=== DATA SECTION ===

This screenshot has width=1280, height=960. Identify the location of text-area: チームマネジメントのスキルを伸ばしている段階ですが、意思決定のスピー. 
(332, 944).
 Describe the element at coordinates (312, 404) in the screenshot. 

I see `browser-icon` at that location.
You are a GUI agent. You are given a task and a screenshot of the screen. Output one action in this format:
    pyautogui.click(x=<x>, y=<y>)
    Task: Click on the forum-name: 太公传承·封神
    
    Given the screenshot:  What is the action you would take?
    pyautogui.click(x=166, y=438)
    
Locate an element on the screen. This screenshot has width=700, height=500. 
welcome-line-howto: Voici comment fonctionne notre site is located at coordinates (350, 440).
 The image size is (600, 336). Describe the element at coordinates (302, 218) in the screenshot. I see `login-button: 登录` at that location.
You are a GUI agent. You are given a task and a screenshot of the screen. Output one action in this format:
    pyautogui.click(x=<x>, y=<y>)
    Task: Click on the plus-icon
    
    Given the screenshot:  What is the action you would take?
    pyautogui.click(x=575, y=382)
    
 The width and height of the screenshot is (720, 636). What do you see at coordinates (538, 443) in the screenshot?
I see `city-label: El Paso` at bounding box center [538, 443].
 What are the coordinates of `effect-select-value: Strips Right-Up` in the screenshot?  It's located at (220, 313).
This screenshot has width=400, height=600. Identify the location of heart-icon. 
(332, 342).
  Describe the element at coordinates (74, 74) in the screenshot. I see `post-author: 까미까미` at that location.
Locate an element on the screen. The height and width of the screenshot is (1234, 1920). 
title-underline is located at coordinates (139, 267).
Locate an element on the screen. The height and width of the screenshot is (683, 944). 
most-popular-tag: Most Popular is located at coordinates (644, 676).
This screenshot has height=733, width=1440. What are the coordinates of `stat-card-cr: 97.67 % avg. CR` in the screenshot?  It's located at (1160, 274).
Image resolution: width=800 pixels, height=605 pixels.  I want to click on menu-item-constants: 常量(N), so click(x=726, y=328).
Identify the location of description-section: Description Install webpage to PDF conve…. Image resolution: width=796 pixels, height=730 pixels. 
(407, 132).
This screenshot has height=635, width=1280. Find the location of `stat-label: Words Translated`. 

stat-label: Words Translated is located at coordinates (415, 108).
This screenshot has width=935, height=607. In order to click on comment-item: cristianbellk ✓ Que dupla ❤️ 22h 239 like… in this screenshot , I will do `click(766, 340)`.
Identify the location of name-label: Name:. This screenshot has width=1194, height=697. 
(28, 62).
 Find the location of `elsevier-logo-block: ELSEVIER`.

===

» WHAT IS EXPECTED
Output every nonblank line of the data above as a Markdown table with two columns, Row and Line: number each line in Row and put its text in Line.

» WRITTEN ANSWER
| Row | Line |
|---|---|
| 1 | This screenshot has width=1280, height=960. Identify the location of text-area: チームマネジメントのスキルを伸ばしている段階ですが、意思決定のスピー.  |
| 2 | (332, 944). |
| 3 |  Describe the element at coordinates (312, 404) in the screenshot.  |
| 4 | I see `browser-icon` at that location. |
| 5 | You are a GUI agent. You are given a task and a screenshot of the screen. Output one action in this format: |
| 6 |     pyautogui.click(x=<x>, y=<y>) |
| 7 |     Task: Click on the forum-name: 太公传承·封神 |
| 8 |     Given the screenshot:  What is the action you would take? |
| 9 |     pyautogui.click(x=166, y=438) |
| 10 | Locate an element on the screen. This screenshot has width=700, height=500.  |
| 11 | welcome-line-howto: Voici comment fonctionne notre site is located at coordinates (350, 440). |
| 12 |  The image size is (600, 336). Describe the element at coordinates (302, 218) in the screenshot. I see `login-button: 登录` at that location. |
| 13 | You are a GUI agent. You are given a task and a screenshot of the screen. Output one action in this format: |
| 14 |     pyautogui.click(x=<x>, y=<y>) |
| 15 |     Task: Click on the plus-icon |
| 16 |     Given the screenshot:  What is the action you would take? |
| 17 |     pyautogui.click(x=575, y=382) |
| 18 |  The width and height of the screenshot is (720, 636). What do you see at coordinates (538, 443) in the screenshot? |
| 19 | I see `city-label: El Paso` at bounding box center [538, 443]. |
| 20 |  What are the coordinates of `effect-select-value: Strips Right-Up` in the screenshot?  It's located at (220, 313). |
| 21 | This screenshot has width=400, height=600. Identify the location of heart-icon.  |
| 22 | (332, 342). |
| 23 |   Describe the element at coordinates (74, 74) in the screenshot. I see `post-author: 까미까미` at that location. |
| 24 | Locate an element on the screen. The height and width of the screenshot is (1234, 1920).  |
| 25 | title-underline is located at coordinates (139, 267). |
| 26 | Locate an element on the screen. The height and width of the screenshot is (683, 944).  |
| 27 | most-popular-tag: Most Popular is located at coordinates (644, 676). |
| 28 | This screenshot has height=733, width=1440. What are the coordinates of `stat-card-cr: 97.67 % avg. CR` in the screenshot?  It's located at (1160, 274). |
| 29 | Image resolution: width=800 pixels, height=605 pixels.  I want to click on menu-item-constants: 常量(N), so click(x=726, y=328). |
| 30 | Identify the location of description-section: Description Install webpage to PDF conve…. Image resolution: width=796 pixels, height=730 pixels.  |
| 31 | (407, 132). |
| 32 | This screenshot has height=635, width=1280. Find the location of `stat-label: Words Translated`.  |
| 33 | stat-label: Words Translated is located at coordinates (415, 108). |
| 34 | This screenshot has width=935, height=607. In order to click on comment-item: cristianbellk ✓ Que dupla ❤️ 22h 239 like… in this screenshot , I will do `click(766, 340)`. |
| 35 | Identify the location of name-label: Name:. This screenshot has width=1194, height=697.  |
| 36 | (28, 62). |
| 37 |  Find the location of `elsevier-logo-block: ELSEVIER`. |